Dear Spencer and Prof. Fox,

Thank you for your replies. I'll very appreciate, if you have any ideas concerning the problem described below.

First, I'd like to describe the model in brief.

In general I consider a model with three equations.

First one is for annual GRP growth - in general it looks like:

1. GRP growth per capita = G(investment, migration, initial GRP per capita, spatial lag on GRP growth + some additional explanatory variables to control for regional disparities),

where spatial lag on GRP growth in year t is simply spatial weights matrix W(n*n) (weights - are inverse square distances between regional centers; with zeros on the main diagonal) times GRP growth in year t, (n*1). I compute it manually for every year.

Two others are for migration (labor supply) and investment (capital supply):

2) Migration = M(factors, explaining migration)

3) Investment = I(factors, explaining investment)
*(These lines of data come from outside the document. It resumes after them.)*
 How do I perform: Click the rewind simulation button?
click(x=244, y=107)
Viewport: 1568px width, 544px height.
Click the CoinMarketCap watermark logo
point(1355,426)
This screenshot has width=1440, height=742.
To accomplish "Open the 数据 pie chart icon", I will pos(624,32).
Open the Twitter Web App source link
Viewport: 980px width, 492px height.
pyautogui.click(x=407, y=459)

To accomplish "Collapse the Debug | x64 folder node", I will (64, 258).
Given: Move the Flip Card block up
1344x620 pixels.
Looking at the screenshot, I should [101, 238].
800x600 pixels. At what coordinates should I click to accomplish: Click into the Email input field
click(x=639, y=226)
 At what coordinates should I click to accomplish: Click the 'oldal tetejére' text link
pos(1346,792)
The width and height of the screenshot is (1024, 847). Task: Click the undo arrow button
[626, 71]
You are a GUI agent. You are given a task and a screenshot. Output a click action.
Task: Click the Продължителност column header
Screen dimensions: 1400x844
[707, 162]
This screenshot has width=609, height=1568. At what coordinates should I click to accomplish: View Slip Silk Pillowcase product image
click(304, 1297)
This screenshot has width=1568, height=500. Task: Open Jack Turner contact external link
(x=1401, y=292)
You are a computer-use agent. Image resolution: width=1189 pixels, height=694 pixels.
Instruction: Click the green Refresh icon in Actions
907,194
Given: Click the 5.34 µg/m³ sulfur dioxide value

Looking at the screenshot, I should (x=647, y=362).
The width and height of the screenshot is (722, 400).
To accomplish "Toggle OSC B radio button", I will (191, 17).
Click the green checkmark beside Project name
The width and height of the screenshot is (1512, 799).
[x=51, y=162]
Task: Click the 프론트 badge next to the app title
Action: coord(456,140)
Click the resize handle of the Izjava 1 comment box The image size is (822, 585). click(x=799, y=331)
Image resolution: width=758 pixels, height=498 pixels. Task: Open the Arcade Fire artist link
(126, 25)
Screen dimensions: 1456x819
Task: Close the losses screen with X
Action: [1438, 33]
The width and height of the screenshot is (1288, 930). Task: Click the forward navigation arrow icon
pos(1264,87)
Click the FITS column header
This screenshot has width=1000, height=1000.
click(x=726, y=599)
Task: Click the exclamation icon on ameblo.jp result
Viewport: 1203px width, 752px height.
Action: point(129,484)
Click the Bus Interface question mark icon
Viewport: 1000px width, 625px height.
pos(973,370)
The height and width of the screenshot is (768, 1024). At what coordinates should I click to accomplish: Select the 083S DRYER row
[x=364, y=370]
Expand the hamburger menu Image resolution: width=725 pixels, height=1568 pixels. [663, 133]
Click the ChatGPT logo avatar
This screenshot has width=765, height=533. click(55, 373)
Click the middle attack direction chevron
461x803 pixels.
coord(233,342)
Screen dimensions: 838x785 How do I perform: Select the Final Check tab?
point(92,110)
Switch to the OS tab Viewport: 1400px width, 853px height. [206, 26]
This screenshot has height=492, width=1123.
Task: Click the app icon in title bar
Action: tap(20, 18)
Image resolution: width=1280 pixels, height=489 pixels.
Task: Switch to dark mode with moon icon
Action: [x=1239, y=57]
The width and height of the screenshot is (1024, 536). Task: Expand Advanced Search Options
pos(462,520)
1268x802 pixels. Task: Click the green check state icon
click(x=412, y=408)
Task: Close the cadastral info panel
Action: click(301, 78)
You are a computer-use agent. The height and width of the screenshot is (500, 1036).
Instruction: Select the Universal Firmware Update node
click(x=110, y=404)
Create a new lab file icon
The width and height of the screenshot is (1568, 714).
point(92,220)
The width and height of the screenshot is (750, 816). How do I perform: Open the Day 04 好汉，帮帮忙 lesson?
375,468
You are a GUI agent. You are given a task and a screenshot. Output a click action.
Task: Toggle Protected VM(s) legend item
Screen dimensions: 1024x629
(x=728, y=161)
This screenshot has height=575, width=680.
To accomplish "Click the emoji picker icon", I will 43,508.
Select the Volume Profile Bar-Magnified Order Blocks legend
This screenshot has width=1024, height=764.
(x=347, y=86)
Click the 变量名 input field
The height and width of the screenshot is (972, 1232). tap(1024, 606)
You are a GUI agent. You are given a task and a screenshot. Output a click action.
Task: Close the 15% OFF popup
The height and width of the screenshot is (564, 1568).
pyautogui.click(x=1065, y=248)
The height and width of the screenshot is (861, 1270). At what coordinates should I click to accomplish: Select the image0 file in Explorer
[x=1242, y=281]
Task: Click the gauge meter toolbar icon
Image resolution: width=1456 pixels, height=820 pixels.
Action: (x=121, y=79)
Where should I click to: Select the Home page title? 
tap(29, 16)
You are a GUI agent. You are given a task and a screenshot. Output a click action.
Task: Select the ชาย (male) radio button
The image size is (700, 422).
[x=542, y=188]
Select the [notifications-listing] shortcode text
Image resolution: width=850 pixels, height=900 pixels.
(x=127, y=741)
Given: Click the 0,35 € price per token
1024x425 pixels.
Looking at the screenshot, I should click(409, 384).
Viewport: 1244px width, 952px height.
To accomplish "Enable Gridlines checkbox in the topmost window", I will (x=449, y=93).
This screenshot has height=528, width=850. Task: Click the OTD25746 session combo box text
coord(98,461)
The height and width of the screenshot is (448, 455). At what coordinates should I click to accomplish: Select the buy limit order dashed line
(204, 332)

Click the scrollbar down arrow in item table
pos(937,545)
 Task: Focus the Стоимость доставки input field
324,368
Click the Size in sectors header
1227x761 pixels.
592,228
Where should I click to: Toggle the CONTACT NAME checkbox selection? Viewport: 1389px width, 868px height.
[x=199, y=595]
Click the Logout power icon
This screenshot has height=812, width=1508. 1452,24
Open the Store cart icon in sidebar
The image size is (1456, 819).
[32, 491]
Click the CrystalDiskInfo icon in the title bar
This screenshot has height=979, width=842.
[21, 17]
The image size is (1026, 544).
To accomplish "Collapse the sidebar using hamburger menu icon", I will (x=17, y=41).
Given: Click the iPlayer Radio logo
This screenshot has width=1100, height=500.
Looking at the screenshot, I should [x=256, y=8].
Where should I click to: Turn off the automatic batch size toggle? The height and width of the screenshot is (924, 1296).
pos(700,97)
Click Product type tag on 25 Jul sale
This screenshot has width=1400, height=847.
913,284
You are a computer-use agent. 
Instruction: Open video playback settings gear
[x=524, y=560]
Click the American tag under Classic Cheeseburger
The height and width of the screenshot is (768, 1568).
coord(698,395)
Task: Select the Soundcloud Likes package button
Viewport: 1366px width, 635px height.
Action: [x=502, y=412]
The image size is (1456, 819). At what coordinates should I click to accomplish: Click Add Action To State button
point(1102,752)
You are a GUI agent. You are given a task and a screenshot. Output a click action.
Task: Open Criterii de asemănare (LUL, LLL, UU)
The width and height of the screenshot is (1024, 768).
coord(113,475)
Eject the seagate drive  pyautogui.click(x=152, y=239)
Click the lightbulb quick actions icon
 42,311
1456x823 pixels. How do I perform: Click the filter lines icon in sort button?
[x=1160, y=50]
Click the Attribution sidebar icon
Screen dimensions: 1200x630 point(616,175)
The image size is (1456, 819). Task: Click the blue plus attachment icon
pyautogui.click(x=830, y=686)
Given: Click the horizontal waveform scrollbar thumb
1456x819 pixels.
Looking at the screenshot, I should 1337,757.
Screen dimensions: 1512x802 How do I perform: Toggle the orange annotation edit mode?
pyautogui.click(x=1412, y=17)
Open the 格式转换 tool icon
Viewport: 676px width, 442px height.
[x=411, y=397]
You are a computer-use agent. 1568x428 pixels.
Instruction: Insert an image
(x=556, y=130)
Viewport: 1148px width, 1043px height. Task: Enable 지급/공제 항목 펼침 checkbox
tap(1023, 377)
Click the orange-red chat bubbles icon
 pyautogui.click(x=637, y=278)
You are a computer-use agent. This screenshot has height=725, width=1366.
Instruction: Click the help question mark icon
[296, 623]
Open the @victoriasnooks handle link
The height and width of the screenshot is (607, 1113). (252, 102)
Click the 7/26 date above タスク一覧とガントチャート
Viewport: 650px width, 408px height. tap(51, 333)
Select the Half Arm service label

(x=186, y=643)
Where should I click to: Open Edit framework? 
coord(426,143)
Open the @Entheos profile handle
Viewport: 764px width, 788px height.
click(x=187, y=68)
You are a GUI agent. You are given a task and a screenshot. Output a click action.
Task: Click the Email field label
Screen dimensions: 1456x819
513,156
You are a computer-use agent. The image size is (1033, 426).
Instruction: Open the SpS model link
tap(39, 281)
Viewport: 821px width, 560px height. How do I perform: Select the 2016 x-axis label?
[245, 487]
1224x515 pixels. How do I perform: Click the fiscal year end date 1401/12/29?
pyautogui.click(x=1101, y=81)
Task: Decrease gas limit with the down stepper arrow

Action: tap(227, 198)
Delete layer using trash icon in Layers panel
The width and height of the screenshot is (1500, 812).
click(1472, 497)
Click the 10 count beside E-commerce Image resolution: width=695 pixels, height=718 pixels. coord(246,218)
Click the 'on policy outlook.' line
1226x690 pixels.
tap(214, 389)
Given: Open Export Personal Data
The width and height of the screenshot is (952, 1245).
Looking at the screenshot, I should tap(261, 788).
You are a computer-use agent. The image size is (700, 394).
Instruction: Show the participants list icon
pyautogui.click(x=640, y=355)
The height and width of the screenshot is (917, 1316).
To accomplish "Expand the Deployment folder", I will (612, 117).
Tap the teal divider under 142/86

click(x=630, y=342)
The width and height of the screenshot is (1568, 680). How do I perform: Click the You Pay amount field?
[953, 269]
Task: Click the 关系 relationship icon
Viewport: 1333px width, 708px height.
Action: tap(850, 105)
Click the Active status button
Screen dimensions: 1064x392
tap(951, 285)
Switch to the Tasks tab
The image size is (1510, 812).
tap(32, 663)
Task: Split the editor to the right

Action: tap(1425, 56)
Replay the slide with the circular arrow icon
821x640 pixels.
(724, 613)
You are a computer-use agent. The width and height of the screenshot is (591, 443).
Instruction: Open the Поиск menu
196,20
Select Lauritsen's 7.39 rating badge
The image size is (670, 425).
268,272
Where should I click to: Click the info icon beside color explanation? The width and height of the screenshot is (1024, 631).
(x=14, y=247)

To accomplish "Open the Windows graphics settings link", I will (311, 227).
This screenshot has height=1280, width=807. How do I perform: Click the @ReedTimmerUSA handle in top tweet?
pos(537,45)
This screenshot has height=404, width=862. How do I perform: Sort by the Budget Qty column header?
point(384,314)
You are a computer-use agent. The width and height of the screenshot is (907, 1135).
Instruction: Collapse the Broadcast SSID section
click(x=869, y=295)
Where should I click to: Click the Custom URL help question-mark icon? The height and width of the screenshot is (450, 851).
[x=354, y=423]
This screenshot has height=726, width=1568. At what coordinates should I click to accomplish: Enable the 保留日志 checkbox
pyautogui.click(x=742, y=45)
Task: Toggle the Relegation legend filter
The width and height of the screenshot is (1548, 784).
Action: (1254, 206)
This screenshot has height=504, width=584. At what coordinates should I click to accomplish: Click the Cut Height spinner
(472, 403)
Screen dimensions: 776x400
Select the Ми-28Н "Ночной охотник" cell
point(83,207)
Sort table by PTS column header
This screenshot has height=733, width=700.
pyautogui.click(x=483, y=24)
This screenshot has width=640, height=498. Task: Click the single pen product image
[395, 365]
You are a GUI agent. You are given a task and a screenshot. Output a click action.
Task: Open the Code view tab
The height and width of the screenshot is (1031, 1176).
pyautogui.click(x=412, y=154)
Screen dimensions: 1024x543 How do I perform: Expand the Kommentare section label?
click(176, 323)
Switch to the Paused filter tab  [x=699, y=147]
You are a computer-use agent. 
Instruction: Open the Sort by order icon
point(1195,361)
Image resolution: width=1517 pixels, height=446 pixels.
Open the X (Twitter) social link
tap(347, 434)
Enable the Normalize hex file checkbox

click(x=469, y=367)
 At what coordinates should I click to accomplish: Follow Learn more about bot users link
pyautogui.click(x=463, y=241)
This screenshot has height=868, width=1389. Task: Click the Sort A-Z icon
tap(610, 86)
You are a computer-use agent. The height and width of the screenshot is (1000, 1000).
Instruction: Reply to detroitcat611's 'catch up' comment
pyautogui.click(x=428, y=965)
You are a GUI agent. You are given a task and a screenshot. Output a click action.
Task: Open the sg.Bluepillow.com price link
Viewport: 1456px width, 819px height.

I consider GRP growth, migration and investment to be endogenous and all others vars to be exogenous to the model. The data are over 77 regions (n=77) and 8 years (t = 1997..2004), so that I have total 616 observations.

Actually, the final goal of the study is to estimate a model 1) simultaneously by FIML 2) with Mundlak (1978, 1981) specification of panels to capture for fixed and between effects 3) with spatial lag on GRP growth. As for spatial lag - the model needs to be estimated by maximum likelihood (as it is shown in Anselin 1988, for example)

The main problems with Mundlak are increasing number of variables: as well as dimension of a model (additional between equations). So to begin with, I try to estimate pool, which is obviously easier, and proceed as follows:

Consider the following specification:

model.3eq.33 <- specify.model( )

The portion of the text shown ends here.